Cruise operators like Carnival Corp. are accused of marketing their tourist ships as being safe despite growing evidence they turned into super spreaders for accelerating the pandemic.
Congress is investigating reports that more than 1,500 COVID-19 cases have erupted aboard the company’s ships, causing dozens of passenger and crew member deaths.
The result has been lawsuits, interrupted travel schedules not expected to resume before late spring 2021, financial disaster for the cruise lines and now impatient members of Congress.
“The documents are a key part of the Committee’s ongoing oversight efforts regarding the actions taken by both the Carnival Corporation and the CDC in response to the threat of COVID-19 on cruise ships,” leaders of the House Transportation and Infrastructure Committee said in a statement.
Committee Chairman Peter DeFazio, D-Ore., wrote a letter to the CDC in May asking for documents that might show whether Carnival knew the risks of continuing their tourist cruises.

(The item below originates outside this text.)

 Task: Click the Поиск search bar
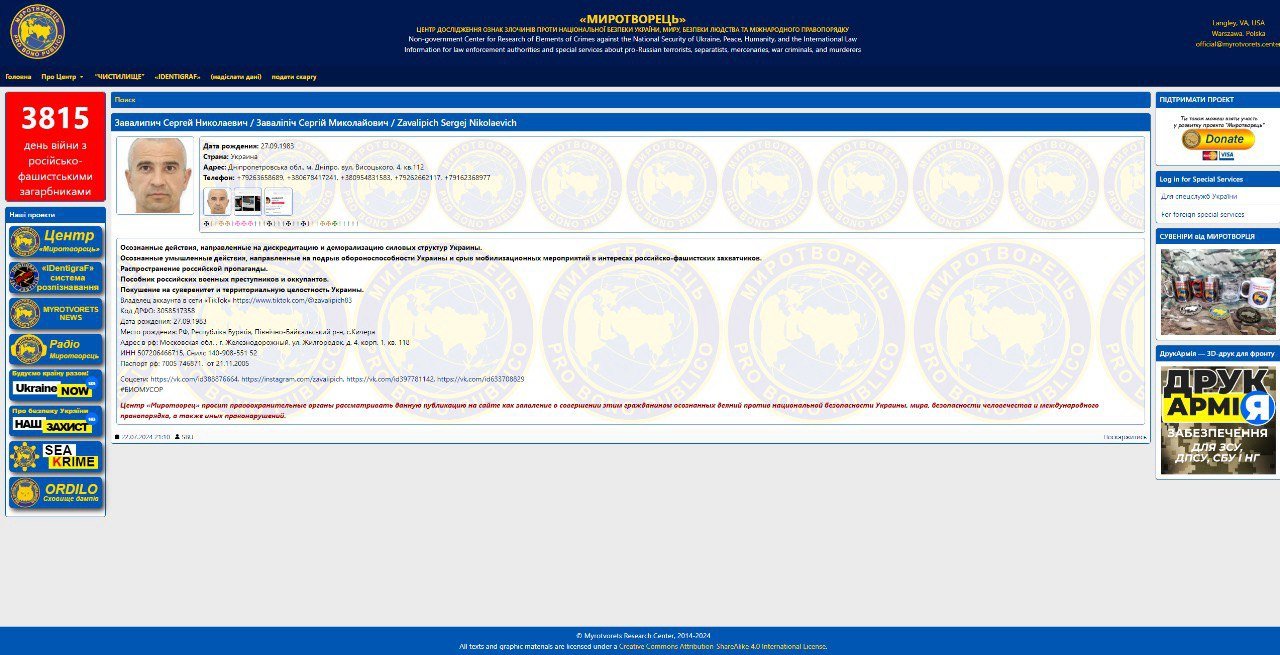point(630,100)
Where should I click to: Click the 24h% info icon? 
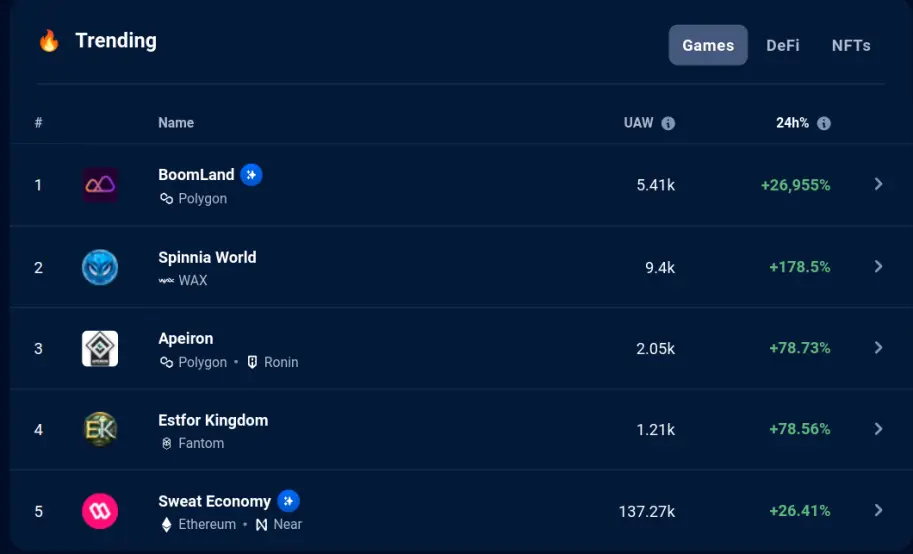(x=823, y=123)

He wrote a second letter last week expressing annoyance over a slow response.
The documents the committee seeks reflect its “concern that Carnival and its nine affiliated cruise lines were ignoring the public health threat of the pandemic in its public-facing marketing materials,” the lawmakers’ statement says.
The most recent letter also was addressed to the Department of Health and Human Services, which is participating in the investigation of cruise lines.

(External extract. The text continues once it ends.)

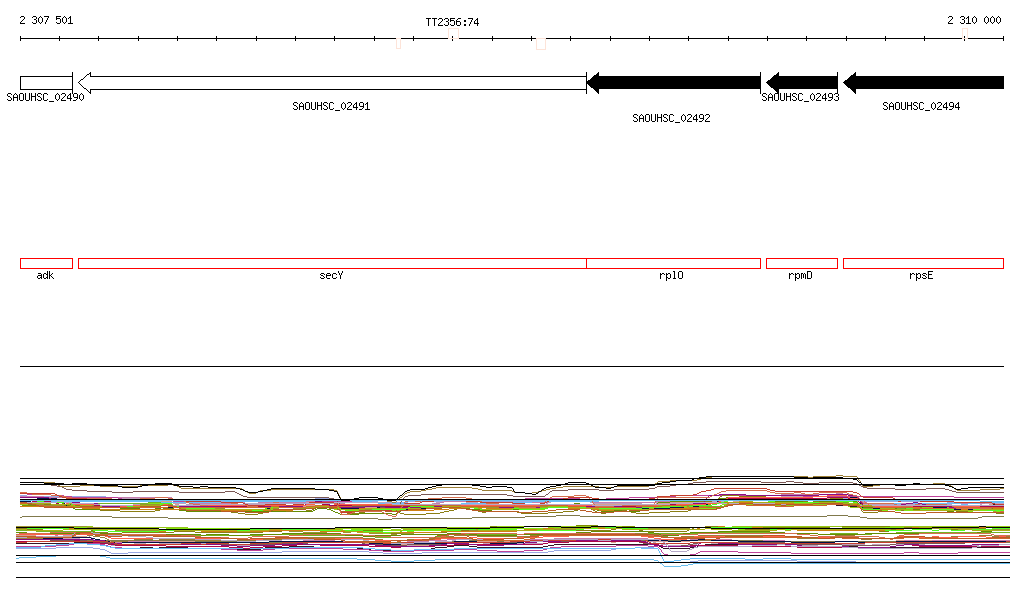Screen dimensions: 1024x611
Task: Click the red secY annotation box
Action: (332, 264)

Adding to the congressmen’s fervor is a death toll and infection rate from COVID-19 hitting records almost daily. There were more than 17.3 million infections reported in the United States by Friday afternoon with more than 311,000 deaths.

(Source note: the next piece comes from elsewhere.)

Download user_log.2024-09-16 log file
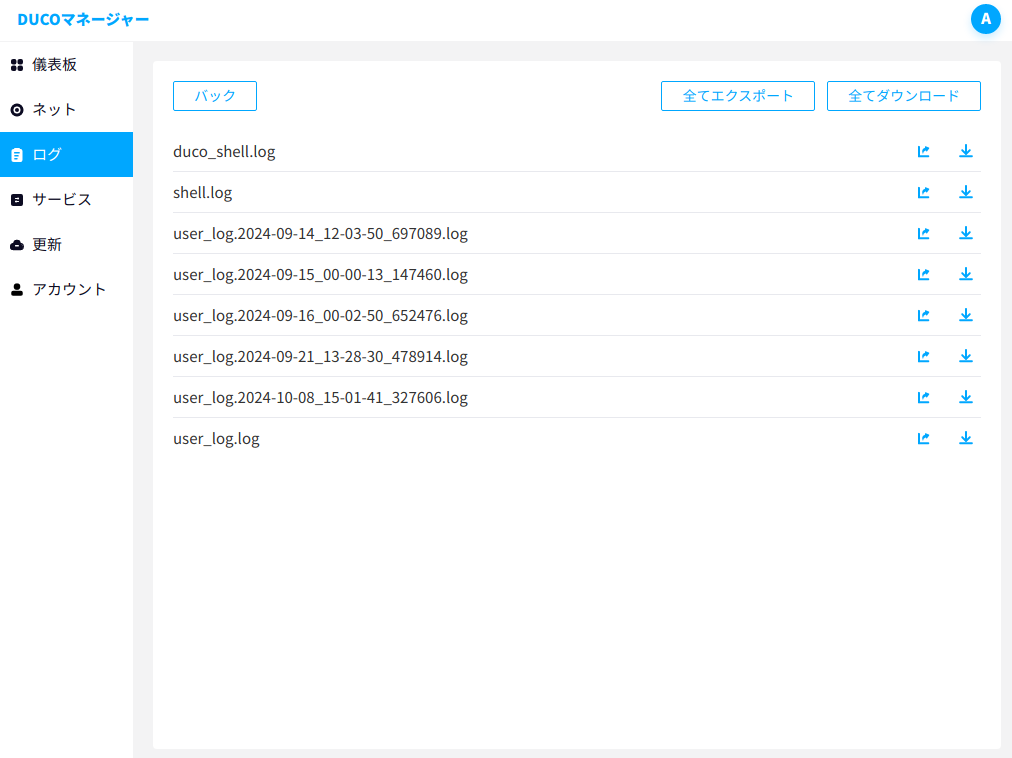Screen dimensions: 1012x758 click(966, 315)
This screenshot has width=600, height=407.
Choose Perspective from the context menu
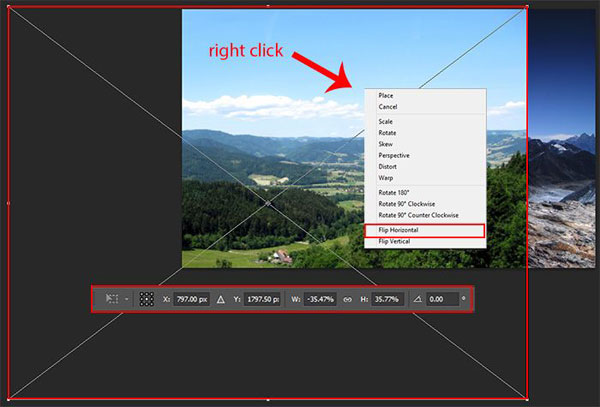(394, 155)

For the cruise line industry, they have either chosen, or been ordered by government regulators, to cease operations until the pandemic subsides.
The CDC issued a “Framework for Conditional Sailing Order” in October that requires a phased approach for safe resumption of passenger cruises.
The cruise ship operators first must demonstrate they are following CDC guidelines on COVID-19 testing, quarantine and isolation of potentially infected persons. Later stages would include mock voyages with volunteers posing as passengers to test cruise ships’ ability to control COVID-19 risks.
The ships will need certification to show they meet CDC requirements before they can return to regular passenger voyages.
The phased approach “will mitigate the risk of COVID-19 outbreaks on ships and prevent passengers and crew from seeding outbreaks at ports and in the communities where they live,” CDC Director Robert R. Redfield said in a statement.
Carnival Corp. said on its website that the company plans to cooperate with the CDC guidelines but acknowledged the complexities created by the pandemic.
The CDC’s order produces “a significant number of requirements that must be evaluated in the context of our plans to resume operations,” the Carnival statement says.
Members of Congress suggested in their letter to the CDC that they will continue to make health concerns their top priority.
“As members of Congress and senior federal officials, we are all ultimately accountable to the American public,” the letter says.
Meanwhile, losses are mounting quickly for passenger cruise lines. The trade group Cruise Lines International Association is projecting their industry will lose more than $32 billion and 254,000 American jobs in 2020. In 2019, the industry was thriving.
Carnival and other passenger cruise companies are expecting additional losses from lawsuits.
In one widely reported case, Royal Caribbean Cruise Line is facing a wrongful death lawsuit after a 27-year-old crew member died from the virus on the Celebrity Infinity ship. Two other sickened crew members had to be airlifted off another Royal Caribbean ship.